- _Instruction_: Please reproduce every line of the records below word for word.

[Data for locating words and elements]
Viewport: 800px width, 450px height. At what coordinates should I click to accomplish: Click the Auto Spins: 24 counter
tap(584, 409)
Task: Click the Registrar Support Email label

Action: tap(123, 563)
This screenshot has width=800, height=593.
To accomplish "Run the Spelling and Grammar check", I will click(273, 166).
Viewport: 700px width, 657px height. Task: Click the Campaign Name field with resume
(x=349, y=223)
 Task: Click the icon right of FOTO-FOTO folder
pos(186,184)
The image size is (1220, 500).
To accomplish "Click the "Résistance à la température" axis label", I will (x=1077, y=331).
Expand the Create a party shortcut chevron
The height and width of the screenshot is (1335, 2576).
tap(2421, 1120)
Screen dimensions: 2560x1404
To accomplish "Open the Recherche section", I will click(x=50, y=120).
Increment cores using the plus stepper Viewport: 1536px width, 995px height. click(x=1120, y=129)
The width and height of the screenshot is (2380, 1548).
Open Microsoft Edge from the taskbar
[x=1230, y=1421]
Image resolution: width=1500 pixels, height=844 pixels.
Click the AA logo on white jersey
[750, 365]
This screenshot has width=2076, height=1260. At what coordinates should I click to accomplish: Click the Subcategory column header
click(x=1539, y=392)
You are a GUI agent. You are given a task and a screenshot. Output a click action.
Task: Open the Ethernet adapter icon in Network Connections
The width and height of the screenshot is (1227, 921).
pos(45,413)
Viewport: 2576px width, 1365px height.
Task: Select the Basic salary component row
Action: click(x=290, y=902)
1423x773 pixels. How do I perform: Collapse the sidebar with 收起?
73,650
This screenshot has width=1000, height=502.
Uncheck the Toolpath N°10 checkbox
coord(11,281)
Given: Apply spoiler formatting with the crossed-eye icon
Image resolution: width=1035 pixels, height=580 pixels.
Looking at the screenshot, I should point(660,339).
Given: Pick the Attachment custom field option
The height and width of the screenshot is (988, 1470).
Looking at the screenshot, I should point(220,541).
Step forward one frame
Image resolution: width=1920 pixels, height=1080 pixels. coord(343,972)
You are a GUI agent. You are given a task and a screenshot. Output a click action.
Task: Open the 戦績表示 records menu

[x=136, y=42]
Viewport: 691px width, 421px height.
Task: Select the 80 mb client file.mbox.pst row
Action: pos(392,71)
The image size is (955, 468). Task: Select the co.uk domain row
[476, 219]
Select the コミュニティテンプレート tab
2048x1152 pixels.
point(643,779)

- _Written response_:
Viewport: 800px width, 450px height. At what coordinates should I click to accomplish: Click the Auto Spins: 24 counter
tap(584, 409)
Task: Click the Registrar Support Email label

Action: tap(123, 563)
This screenshot has width=800, height=593.
To accomplish "Run the Spelling and Grammar check", I will click(273, 166).
Viewport: 700px width, 657px height. Task: Click the Campaign Name field with resume
(x=349, y=223)
 Task: Click the icon right of FOTO-FOTO folder
pos(186,184)
The image size is (1220, 500).
To accomplish "Click the "Résistance à la température" axis label", I will (x=1077, y=331).
Expand the Create a party shortcut chevron
The height and width of the screenshot is (1335, 2576).
tap(2421, 1120)
Screen dimensions: 2560x1404
To accomplish "Open the Recherche section", I will click(x=50, y=120).
Increment cores using the plus stepper Viewport: 1536px width, 995px height. click(x=1120, y=129)
The width and height of the screenshot is (2380, 1548).
Open Microsoft Edge from the taskbar
[x=1230, y=1421]
Image resolution: width=1500 pixels, height=844 pixels.
Click the AA logo on white jersey
[750, 365]
This screenshot has width=2076, height=1260. At what coordinates should I click to accomplish: Click the Subcategory column header
click(x=1539, y=392)
You are a GUI agent. You are given a task and a screenshot. Output a click action.
Task: Open the Ethernet adapter icon in Network Connections
The width and height of the screenshot is (1227, 921).
pos(45,413)
Viewport: 2576px width, 1365px height.
Task: Select the Basic salary component row
Action: click(x=290, y=902)
1423x773 pixels. How do I perform: Collapse the sidebar with 收起?
73,650
This screenshot has width=1000, height=502.
Uncheck the Toolpath N°10 checkbox
coord(11,281)
Given: Apply spoiler formatting with the crossed-eye icon
Image resolution: width=1035 pixels, height=580 pixels.
Looking at the screenshot, I should point(660,339).
Given: Pick the Attachment custom field option
The height and width of the screenshot is (988, 1470).
Looking at the screenshot, I should point(220,541).
Step forward one frame
Image resolution: width=1920 pixels, height=1080 pixels. coord(343,972)
You are a GUI agent. You are given a task and a screenshot. Output a click action.
Task: Open the 戦績表示 records menu

[x=136, y=42]
Viewport: 691px width, 421px height.
Task: Select the 80 mb client file.mbox.pst row
Action: pos(392,71)
The image size is (955, 468). Task: Select the co.uk domain row
[476, 219]
Select the コミュニティテンプレート tab
2048x1152 pixels.
point(643,779)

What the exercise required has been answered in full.